近年来随着计算机硬件技术的发展,基于深度学习的目标检测方法被广泛应用于农业领域的识别任务中[2-4]。王磊磊等[5]在YOLOv5的模型中添加注意力模块,并改进损失函数构建了OMM-YOLO模型用于平菇目标检测,改进模型对各个成熟度的平菇检测精度均有提高。WANG等[6]提出了一种基于两阶段移动视觉的级联害虫检测方法,该方法将作物分类模型作为预训练模型训练害虫检测,通过预先对作物种类进行区分再进行害虫识别解决物种间图像数据不平衡的问题。LI等[7]提出了一种基于改进YOLOv5的蔬菜病害检测方法,该方法采用多尺度特征融合策略提高了特征提取能力,减少了由于复杂背景造成的漏检和误检。兰玉彬等[8]在YOLOv5s模型中加入CA(coordinate attention,CA)注意力减少小目标特征丢失的情况,并引入GhostNet网络中的Ghost模块轻量化网络,实现了对自然场景下生姜叶片病虫害识别准确率的提升。SU等[9]在YOLOv5模型中加入SE(squeeze-and-excitation,SE)解决了传统目标检测模型无法有效筛选出芸豆褐斑病的关键特征的问题。XIAO等[10]利用增强的YOLOv7和边缘计算对荔枝病害进行实时轻量级检测,相比原始YOLOv7模型检测速度更快,模型参数更少。HOU等[11]在Faster-RCNN网络中引入特征金字塔结构和ISResNet(inception Squeeze-and-Excitation ResNet)构建了一种深度学习模型,该模型在检测苹果叶片病害方面具有较高的准确性和通用性。李颀[12]采用基于回归的轻量型检测算法RFBNet(reception field block network,RFBNet)检测桃树的病虫害,其方法识别速度快,对桃树缩叶病的识别精度达到了76.58%。YANG等[13]提出了一种基于YOLOv8s深度学习算法并结合LW-Swin Transformer模块的LS-YOLOv8s的草莓成熟度检测和分级模型,增加了Swin Transformer模块,利用多头自注意力机制提高模型的泛化能力。ZHANG等[14]提出了一种基于深度学习的苹果病害检测算法,设计了一种Bole卷积模块(Bole convolution module,BCM)减少苹果叶病图像特征提取过程中的冗余特征信息,提出了一种交叉注意力模块(cross-attention module,CAM)降低图像背景信息对模型的干扰。上述研究在农作物病害检测等方面取得了较好的效果,但仍存在如下问题:
多数研究仅在单一叶片上进行,对实际场景中出现的遮挡、光线等影响因素考虑不足;多数研究仅对病害进行分类,并未区分病害发展情况;针对桃树缩叶病识别的研究较少。
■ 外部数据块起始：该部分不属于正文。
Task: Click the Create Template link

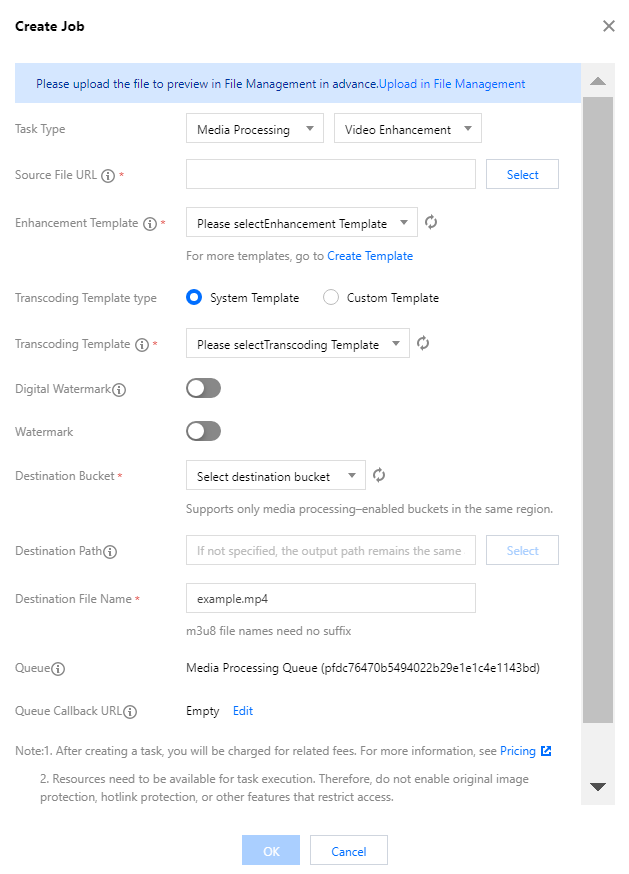Action: [x=370, y=256]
针对以上问题,本文以果园中桃树为目标,采集并搭建桃树缩叶病目标检测数据集。以YOLOv5su为基础模型,通过引入可变形自注意力机制、可分离大核卷积注意力和轻量化权重自适应下采样模块提高模型对特征的拟合能力,提出了一种基于改进YOLOv5su的桃树缩叶病检测模型DLL-YOLOv5su,为实现桃树缩叶病发生的实时监测提供一种有效方法。
1. 图像采集与数据集搭建
1.1 图像采集
本文的桃树缩叶病图像采集地点为中国重庆市农业科学院桃树种植基地,以“紫金红”油桃树为主要研究对象。采集时间为2023年4—6月,采集设备与方式分别为数码相机Canon EOS M50 m2拍摄照片和手机SAMSUNG SM-G9910拍摄视频,设备距离目标20~80 cm,拍摄不同时段和视角下的桃树缩叶病图像,包含从桃树缩叶病发生早期到后期的各阶段图像。拍摄得到291张分辨率为6 000×4 000像素的桃树图像和5分38秒视频,视频帧率为60帧/s,分辨率为3 840×2 160像素。数码相机采集到的图像分辨率高,且包含的内容多,故对291张高分辨率图像进行裁剪,筛选出包含缩叶病目标的图像1 358张。对视频进行抽帧和筛选,剔除过于模糊和不包含目标的背景图片得到162张桃树缩叶病图像。合并两个图像集得到1 520张桃树缩叶病图像。
1.2 数据集搭建
采用轻量级图像注释工具“LabelImg”将采集到的桃树缩叶病图像按照YOLO格式标注,并以8:2:1的比例随机划分为训练集1 105张、验证集277张和测试集138张。由于数据集均于同一场景中拍摄,为避免过拟合,提高模型鲁棒性和泛化能力,采用添加高斯噪声、改变亮度、Cutout、旋转、翻转、平移等图像处理方法随机组合对训练集进行数据增广,扩充后的训练集包含6 630张图片。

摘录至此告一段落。